Question

Given the wavelength of the corresponding emission line, calculate the equivalent radiated energy from n = 4 to n = 2 in both joules and electron volts. Also, calculate the frequency of the wave. λ (Á) = 4861, ƒ(Hz), E(J), E(eV)

Answer 1

f(Hz) = 6.17 × 10¹⁴

E(J) = 4.09 × 10⁻¹⁹

E(ev) = 2.56

Answer 2

Step-by-step explanation:

It is given that,

Initial orbit of electrons,
`n_i=4`

Final orbit of electrons,
`n_f=2`

We need to find energy, wavelength and frequency of the wave.
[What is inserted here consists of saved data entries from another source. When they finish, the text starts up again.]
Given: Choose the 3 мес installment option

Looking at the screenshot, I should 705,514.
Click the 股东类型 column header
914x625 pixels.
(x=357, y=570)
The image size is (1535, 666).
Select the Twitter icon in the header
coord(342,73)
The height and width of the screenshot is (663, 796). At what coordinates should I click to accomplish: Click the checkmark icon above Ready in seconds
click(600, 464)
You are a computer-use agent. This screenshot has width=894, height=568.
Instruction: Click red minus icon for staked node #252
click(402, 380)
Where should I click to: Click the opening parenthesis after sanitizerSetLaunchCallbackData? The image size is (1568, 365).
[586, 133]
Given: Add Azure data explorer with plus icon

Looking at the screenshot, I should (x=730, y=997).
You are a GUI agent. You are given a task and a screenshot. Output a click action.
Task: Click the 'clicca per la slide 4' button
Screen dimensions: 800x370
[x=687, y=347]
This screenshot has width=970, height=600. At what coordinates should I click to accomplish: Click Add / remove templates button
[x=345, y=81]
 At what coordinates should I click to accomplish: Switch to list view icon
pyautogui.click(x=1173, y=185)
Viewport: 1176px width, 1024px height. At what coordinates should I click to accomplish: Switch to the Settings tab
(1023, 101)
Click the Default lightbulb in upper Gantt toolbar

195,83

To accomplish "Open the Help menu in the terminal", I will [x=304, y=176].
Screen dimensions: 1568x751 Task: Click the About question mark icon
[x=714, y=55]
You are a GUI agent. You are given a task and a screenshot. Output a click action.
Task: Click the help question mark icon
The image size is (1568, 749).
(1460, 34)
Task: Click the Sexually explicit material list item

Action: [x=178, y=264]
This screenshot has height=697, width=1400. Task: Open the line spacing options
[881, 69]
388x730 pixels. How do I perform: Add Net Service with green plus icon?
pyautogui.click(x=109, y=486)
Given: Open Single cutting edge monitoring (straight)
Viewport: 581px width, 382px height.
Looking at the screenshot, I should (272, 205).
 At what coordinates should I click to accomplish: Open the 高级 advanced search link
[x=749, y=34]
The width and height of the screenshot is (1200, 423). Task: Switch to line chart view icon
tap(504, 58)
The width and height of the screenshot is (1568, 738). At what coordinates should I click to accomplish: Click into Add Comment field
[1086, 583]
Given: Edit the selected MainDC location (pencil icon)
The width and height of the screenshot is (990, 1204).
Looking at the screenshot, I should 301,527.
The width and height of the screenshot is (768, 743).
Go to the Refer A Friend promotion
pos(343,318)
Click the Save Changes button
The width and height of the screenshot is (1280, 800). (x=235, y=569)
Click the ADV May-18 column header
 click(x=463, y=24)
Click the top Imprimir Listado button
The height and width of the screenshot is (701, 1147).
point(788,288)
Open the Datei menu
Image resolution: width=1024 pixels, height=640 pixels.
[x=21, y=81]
When atom make transition from one orbit to another, the energy of wave is given by :

`E=-13.6((1)/(n_f^2)-(1)/(n_i^2))`

Putting all the values we get :

`E=-13.6((1)/((4)^2)-(1)/((2)^2))\\\\E=2.55\ eV`

We know that :
`1\ eV=1.6* 10^(-19)\ J`

So,

`E=2.55* 1.6* 10^(-19)\\\\E=4.08* 10^(-19)\ J`

Energy of wave in terms of frequency is given by :

`E=hf`

`f=(E)/(h)\\\\f=(4.08* 10^(-19))/(6.63* 10^(-34))\\\\f=6.14* 10^(14)\ Hz`

Also,
`c=f\lambda`

`\lambda` is wavelength

So,

`\lambda=(c)/(f)\\\\\lambda=(3* 10^8)/(6.14* 10^(14))\\\\\lambda=4.88* 10^(-7)\ m\\\\\lambda=488\ nm`

Hence, this is the required solution.